AIM OF THE TASK.
Show all lines from the records below in which the string "computer" is present.

Top of DATA EXTRACT

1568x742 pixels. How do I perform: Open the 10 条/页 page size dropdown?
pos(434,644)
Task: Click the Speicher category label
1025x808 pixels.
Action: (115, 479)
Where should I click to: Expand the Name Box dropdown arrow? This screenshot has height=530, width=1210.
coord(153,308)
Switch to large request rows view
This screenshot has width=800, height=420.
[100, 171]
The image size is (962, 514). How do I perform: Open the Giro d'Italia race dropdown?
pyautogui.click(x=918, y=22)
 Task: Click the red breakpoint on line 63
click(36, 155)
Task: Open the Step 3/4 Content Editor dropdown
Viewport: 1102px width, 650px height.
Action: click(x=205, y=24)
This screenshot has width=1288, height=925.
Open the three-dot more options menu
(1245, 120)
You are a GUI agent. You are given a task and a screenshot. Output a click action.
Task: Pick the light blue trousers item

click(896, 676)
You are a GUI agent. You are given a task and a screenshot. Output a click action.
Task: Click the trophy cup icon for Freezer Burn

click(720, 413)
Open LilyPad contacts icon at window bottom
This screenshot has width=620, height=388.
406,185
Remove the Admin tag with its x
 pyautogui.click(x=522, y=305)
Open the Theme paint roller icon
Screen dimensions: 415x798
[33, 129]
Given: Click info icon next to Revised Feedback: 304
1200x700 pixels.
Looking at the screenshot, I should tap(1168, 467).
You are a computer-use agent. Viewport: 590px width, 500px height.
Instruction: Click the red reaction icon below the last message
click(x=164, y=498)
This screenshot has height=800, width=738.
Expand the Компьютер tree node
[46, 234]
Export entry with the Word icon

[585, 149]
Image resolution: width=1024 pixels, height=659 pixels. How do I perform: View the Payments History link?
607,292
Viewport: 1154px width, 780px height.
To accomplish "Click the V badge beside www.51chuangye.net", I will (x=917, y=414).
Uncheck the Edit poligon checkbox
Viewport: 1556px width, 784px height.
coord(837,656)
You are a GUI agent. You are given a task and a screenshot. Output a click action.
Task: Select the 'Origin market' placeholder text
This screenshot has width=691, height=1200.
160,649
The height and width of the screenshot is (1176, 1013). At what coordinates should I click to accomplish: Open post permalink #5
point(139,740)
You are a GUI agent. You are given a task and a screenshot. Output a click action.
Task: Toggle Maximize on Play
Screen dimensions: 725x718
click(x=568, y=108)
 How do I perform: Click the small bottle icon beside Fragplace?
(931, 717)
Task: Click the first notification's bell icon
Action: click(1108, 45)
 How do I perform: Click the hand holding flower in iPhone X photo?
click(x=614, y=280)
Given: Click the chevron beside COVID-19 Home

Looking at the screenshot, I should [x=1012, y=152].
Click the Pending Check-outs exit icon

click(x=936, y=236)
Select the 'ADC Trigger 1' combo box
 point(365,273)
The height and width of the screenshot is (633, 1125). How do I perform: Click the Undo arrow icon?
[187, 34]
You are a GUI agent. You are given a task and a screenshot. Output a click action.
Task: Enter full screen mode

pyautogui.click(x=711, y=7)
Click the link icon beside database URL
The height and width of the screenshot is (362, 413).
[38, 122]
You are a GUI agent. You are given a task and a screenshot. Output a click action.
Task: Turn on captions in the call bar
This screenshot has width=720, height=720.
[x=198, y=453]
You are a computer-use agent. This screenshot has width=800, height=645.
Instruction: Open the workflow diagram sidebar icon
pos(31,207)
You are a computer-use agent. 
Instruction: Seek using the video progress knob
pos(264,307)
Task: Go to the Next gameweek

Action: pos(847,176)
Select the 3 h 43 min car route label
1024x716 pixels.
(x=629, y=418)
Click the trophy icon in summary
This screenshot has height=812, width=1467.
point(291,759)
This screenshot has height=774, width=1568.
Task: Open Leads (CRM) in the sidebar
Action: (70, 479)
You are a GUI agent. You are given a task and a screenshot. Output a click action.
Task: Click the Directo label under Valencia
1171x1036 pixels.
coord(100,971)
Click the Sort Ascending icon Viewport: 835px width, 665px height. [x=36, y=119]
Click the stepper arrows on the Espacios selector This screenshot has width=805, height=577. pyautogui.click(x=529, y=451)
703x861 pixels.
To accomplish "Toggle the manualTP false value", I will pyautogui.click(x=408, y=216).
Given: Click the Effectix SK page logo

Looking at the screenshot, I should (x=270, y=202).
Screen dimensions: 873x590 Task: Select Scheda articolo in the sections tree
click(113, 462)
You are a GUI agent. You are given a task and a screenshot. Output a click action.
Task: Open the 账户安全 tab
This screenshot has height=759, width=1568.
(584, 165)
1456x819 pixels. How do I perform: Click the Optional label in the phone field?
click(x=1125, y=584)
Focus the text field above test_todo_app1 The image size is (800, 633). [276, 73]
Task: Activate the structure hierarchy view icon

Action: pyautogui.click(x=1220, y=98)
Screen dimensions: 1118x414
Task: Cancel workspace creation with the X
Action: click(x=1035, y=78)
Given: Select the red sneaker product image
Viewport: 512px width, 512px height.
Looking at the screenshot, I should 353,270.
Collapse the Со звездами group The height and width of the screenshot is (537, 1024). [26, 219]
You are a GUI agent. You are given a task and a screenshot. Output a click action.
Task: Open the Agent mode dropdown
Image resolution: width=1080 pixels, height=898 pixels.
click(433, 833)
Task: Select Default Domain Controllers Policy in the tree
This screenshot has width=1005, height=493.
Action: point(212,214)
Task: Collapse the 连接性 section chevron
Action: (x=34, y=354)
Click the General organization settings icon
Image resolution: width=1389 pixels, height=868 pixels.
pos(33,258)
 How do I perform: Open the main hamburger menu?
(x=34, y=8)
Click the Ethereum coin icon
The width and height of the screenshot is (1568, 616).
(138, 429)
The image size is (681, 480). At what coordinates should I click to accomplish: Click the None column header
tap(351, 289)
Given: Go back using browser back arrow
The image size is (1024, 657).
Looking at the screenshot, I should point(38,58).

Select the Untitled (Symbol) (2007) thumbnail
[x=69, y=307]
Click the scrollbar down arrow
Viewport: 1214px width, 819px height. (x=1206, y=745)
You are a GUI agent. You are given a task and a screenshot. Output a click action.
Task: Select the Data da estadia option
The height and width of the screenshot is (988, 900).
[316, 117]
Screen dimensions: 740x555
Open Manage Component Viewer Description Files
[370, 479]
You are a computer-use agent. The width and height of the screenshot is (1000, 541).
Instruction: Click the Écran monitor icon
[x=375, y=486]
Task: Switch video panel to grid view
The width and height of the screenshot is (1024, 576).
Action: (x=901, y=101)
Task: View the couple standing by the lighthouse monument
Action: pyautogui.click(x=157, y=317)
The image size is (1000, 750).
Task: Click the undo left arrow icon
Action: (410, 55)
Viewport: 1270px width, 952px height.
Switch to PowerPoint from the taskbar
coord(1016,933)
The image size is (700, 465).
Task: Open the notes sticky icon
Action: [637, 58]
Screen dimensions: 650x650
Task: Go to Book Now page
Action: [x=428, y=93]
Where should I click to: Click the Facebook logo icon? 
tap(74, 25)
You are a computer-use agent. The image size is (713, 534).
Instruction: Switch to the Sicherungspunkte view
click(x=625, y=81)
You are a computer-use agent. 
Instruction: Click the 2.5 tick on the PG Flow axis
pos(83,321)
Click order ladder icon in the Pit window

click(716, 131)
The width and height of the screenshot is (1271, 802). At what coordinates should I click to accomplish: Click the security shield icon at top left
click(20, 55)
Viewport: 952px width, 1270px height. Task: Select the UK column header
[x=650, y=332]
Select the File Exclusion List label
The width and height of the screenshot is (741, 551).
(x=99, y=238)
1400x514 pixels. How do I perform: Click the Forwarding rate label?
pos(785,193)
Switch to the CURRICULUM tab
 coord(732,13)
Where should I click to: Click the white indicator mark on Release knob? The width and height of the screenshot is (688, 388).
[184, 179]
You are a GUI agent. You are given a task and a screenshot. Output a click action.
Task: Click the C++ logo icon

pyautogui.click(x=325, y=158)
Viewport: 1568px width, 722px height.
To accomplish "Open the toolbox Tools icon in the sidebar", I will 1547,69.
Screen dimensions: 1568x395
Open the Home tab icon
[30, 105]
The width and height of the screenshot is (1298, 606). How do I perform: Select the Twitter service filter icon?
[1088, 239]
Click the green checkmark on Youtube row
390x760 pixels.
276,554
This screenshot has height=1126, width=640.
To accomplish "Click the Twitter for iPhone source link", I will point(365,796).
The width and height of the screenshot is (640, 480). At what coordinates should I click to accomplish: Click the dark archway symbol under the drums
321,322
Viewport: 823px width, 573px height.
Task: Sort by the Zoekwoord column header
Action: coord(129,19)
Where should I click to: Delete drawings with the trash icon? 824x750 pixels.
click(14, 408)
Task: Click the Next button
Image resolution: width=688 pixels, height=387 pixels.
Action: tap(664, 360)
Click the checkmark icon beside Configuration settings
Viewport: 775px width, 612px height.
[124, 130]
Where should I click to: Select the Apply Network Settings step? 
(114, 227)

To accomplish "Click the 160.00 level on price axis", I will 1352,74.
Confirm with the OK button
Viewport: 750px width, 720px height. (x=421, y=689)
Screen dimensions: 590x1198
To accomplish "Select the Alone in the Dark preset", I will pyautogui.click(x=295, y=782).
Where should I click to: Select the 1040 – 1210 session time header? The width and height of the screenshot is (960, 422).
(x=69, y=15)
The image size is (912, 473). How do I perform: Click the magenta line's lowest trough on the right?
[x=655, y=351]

Bottom of DATA EXTRACT

SOLUTION.
You are a computer-use agent. Viewport: 590px width, 500px height.
You are a computer-use agent. This screenshot has width=800, height=645.
You are a computer-use agent. 
You are a computer-use agent. The width and height of the screenshot is (1000, 541).
You are a computer-use agent. The image size is (713, 534).
You are a computer-use agent. 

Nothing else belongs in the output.